物語は、ある日の昼下がりに、アリスが土手で遊んでいるところから始まります。すると彼女のすぐそばを、チョッキを着た兎が、時計を取り出しながら生け垣の下の穴にぴょんと飛び込んでいきました……。アリスも続いて飛び込むと、そこは……。
「猫なしの笑い」で消えるチェシャーネコや、終わらないお茶会を繰り広げる三月ウサギに帽子屋、すぐに首を切りたがるハートの女王など、一癖もふたくせもあるキャラクターたちばかりが登場するこの物語。初めて読んだ子供の頃は、頭の中が「?」「?」「?」でいっぱいになったものでした。
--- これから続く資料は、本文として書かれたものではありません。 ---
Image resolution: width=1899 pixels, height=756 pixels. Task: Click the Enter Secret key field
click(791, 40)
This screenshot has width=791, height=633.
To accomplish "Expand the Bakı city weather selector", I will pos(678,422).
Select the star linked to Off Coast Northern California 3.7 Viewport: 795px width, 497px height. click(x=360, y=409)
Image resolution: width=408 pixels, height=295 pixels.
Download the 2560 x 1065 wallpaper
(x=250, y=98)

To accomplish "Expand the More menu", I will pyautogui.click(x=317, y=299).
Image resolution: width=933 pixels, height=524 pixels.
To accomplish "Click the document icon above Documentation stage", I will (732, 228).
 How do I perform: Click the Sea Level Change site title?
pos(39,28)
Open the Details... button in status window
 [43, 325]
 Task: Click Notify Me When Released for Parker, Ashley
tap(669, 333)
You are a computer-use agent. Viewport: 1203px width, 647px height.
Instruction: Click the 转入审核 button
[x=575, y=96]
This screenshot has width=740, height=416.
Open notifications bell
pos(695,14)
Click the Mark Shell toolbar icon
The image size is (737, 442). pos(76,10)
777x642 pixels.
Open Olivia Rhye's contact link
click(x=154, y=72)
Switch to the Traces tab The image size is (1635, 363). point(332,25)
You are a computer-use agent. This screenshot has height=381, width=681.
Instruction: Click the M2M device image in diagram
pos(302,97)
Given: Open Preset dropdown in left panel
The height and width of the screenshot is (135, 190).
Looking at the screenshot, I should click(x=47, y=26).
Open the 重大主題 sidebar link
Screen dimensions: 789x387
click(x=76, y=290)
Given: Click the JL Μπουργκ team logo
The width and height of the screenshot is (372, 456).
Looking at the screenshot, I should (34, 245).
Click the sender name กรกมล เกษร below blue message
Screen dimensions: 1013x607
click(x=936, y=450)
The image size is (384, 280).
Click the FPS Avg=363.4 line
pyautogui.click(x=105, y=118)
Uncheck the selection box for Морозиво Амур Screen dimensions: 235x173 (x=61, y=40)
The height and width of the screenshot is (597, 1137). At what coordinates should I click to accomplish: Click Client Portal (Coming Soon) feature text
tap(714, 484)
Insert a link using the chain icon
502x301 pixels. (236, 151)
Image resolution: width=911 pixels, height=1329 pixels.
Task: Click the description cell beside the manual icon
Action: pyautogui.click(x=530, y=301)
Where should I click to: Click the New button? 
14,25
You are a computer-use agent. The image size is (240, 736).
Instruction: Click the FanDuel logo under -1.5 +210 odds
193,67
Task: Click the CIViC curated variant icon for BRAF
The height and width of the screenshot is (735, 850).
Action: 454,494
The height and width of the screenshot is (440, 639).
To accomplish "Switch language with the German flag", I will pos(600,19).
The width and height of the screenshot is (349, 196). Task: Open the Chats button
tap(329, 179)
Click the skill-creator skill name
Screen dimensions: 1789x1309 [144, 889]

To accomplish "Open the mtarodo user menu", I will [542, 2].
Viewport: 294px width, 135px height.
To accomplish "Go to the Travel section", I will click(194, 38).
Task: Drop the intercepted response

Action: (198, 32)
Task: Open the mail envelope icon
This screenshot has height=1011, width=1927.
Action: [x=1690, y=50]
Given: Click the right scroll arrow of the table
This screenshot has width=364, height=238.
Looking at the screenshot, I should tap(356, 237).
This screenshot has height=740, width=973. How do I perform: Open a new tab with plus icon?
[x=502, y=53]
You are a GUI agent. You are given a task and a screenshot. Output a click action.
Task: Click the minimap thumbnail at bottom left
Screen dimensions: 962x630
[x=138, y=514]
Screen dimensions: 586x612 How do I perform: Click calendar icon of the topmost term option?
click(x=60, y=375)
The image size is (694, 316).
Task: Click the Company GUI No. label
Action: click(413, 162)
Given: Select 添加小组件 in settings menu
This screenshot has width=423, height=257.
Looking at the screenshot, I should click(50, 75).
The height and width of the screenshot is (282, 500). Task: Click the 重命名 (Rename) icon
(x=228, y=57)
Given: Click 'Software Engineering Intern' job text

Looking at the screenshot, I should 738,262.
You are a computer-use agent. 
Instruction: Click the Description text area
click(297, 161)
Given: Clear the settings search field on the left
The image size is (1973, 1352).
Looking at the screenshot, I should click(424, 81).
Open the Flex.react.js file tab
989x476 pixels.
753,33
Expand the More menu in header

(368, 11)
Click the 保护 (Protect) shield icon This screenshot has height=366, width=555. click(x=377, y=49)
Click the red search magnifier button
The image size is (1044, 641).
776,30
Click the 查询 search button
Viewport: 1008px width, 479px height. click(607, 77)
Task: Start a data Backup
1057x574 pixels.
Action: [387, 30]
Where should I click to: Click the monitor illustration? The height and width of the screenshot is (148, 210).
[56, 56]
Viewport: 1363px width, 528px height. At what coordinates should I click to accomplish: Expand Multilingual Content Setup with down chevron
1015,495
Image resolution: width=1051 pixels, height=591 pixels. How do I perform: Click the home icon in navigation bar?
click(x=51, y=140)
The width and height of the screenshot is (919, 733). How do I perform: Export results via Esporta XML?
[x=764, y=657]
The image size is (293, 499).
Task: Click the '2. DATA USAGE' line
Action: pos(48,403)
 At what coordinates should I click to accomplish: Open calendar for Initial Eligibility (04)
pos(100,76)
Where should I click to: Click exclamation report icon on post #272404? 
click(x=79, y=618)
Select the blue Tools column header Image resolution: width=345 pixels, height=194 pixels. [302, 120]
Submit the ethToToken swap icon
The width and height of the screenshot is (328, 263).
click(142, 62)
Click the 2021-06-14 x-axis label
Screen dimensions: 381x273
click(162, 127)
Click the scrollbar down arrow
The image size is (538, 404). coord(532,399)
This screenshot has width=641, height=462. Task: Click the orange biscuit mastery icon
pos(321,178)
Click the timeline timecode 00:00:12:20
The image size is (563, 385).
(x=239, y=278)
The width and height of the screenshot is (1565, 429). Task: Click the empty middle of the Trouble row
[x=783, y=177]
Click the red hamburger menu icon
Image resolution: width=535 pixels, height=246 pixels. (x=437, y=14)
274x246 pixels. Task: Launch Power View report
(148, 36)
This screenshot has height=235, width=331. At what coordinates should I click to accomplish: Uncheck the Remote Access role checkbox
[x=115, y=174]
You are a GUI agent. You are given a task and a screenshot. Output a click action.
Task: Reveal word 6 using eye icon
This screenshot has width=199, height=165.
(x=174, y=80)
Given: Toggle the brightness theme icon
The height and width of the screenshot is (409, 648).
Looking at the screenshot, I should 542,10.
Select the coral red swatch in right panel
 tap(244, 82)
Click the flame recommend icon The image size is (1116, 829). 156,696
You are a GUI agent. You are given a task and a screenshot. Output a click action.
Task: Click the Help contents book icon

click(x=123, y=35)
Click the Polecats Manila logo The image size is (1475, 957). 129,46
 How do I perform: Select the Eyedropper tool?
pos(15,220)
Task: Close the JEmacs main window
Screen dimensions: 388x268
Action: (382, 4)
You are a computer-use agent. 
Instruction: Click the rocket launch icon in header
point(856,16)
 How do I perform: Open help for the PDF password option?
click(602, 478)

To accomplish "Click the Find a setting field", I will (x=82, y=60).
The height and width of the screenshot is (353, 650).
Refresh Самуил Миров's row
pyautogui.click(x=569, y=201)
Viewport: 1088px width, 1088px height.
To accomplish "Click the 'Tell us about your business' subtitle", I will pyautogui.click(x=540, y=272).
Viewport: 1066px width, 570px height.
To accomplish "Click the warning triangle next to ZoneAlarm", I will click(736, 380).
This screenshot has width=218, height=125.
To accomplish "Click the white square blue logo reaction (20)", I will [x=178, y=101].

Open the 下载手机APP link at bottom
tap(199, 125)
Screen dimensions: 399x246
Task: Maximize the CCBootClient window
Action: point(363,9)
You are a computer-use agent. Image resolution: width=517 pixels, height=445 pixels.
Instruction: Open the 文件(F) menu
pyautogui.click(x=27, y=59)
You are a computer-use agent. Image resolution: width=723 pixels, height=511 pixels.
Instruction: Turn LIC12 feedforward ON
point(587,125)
当時でも、この物語に関連する様々なグッズが販売されていて、子供ばかりでなく大人にも大人気作だということは知っていたのですが、主人公が可愛い少女アリスでなかったら、こんなに楽しく読めただろうか?と思わせるような不可思議な内容で……面白さと困惑とがせめぎ合いました(笑)。
でも、その後に見たディズニー映画で、可愛いアリスとヘンテコな生き物たちが繰り広げる面白シュールな世界にすっかり魅せられ、どんどんファンになっていきました。
今回、紹介するためにまた読み直して、やっぱり……面白い☆
というより大人の方が、このシュールっぷりを楽しめるような気がします。これほどデタラメな話は、なかなか思いつけないよなーと本当に感心しちゃいます。
とりわけ子供の頃より楽しく読めたのは、終わらないお茶会での三月ウサギや帽子屋たちの会話。子どもの頃は訳が分からな過ぎて面白いとはあまり思わなかったのですが、大人になってから読むと、これ、いかにも数学者同士の(わけのわからない)会話って感じがします(笑)。それもそのはず、作者のルイス・キャロルは、大学で数学と論理学を教えるのが本業だったからです。数学と論理学って、どっちも……「突き詰める」って感じがあって、パラノイヤっぽい印象があります(偏見)。
えーと……、それはともかく、この物語は、何度読んでも面白い☆ もの凄いパワーを感じます。イギリス流知的ユーモアの炸裂って感じで、多くの文学や芸術に多大な影響を与えてきたのも不思議ではありません(いや、『不思議』なんですけどね……(笑))。